# Identity on topological space but not on scheme

I have this question just out of curiosity.

If X is a scheme, then a morphism $f: X \rightarrow X$ can be the identity on the underlying topological space of X, but not the identity on the structure sheaf. For example, f can be the Frobenius morphism.

Does someone know an example of such a morphism which is not a Frobenius? One can simply think in terms of affine schemes and hence ring: does someone know an explicit example of a ring endomorphism (sending 1 to 1) $\phi: X \rightarrow X$ such that $\phi^{-1}(I) = I$ for all prime ideals $I$ ? Is there a nice class of rings for which such an endomorphism is forced to be Frobenius?

• There is the composition $k[\epsilon]/\epsilon^2\to k\to k[\epsilon]/\epsilon^2$, where the first arrow is the morphism of $k$-algebras sending $\epsilon$ to $0$ et the second one is the morphism making $k[\epsilon]/\epsilon^2$ into a $k$-algebra. – Damian Rössler May 16 '13 at 9:17
• ($k$ is a field in my last comment). – Damian Rössler May 16 '13 at 9:18
• Notice that an automorphism of a field will also do the trick. – Damian Rössler May 16 '13 at 11:19
• Of course! thanks for the interesting examplers. – Nadim Rustom May 16 '13 at 15:23
• Just so this question doesn´t hang around forever, maybe someone can post as an answer. Nadim you can even do this, just copying and pasting the comments (with attribution) and accepting your own answer.

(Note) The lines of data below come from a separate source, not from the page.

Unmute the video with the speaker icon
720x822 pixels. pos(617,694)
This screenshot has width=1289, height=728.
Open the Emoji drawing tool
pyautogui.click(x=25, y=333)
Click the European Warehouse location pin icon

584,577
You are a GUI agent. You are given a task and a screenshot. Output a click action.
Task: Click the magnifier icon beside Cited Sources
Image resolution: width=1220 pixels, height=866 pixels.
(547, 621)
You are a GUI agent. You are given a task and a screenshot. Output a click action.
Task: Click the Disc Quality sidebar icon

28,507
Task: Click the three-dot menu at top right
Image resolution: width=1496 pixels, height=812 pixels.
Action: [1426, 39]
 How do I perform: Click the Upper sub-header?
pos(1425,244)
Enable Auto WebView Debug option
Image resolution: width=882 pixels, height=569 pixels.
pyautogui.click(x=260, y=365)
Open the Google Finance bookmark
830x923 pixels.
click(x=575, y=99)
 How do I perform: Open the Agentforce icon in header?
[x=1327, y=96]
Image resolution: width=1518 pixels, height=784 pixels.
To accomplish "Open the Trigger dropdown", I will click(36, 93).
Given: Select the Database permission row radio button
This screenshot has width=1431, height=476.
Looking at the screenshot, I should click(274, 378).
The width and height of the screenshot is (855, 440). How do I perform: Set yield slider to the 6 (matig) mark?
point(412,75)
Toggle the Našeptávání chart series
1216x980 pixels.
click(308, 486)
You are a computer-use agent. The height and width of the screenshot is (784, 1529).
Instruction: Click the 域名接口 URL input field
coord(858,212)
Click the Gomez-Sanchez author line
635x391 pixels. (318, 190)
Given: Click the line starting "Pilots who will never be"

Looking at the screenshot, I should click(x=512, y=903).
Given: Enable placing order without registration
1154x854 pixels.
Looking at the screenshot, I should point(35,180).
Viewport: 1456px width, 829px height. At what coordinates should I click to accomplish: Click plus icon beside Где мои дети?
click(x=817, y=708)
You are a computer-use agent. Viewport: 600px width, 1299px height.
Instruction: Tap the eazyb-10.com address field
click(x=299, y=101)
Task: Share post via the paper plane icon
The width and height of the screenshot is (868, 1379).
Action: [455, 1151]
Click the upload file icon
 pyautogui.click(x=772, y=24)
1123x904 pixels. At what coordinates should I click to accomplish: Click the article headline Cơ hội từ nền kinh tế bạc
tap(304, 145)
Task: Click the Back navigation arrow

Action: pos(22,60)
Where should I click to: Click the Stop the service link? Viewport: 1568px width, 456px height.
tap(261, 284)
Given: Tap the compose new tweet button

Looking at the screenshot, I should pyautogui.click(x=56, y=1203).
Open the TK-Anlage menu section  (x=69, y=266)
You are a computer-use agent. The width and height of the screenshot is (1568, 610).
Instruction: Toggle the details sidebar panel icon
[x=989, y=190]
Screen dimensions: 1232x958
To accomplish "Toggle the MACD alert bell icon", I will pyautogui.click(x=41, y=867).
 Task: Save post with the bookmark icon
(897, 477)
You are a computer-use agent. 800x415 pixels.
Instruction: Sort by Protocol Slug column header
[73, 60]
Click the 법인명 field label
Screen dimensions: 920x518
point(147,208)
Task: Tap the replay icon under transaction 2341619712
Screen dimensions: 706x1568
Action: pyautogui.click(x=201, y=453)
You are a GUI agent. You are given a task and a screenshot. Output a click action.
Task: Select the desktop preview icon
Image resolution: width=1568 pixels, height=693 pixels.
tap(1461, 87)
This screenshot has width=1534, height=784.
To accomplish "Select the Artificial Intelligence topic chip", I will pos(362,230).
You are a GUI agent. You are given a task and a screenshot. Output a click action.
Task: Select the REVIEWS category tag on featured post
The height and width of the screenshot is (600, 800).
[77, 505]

The tradition is to do this self-answer as community wiki so you don´t get reputation for someone else´s work. – David White May 16 '13 at 18:52

There is the composition $k[ϵ]/ϵ^2→k→k[ϵ]/ϵ^2$, where the first arrow is the morphism of k-algebras sending $ϵ$ to 0 et the second one is the morphism making $k[ϵ]/ϵ^2$ into a $k$-algebra. – Damian Rössler
This answers a slightly different question, but if $X$ is the curve $x^2 = y^3$ in $\mathbb C^2$, then its normalization is $\mathbb C$. The normalization map $\mathbb C \to X$ is a homeomorphism of topological spaces, but is not an isomorphism of schemes. (If $A$ is the subalgebra of $\mathbb C[t]$ generated by $t^2$ and $t^3$, then $A = \mathcal O(X)$, and the normalization map $\mathbb C \to X$ is dual to the inclusion $A \to \mathbb C[t]$.)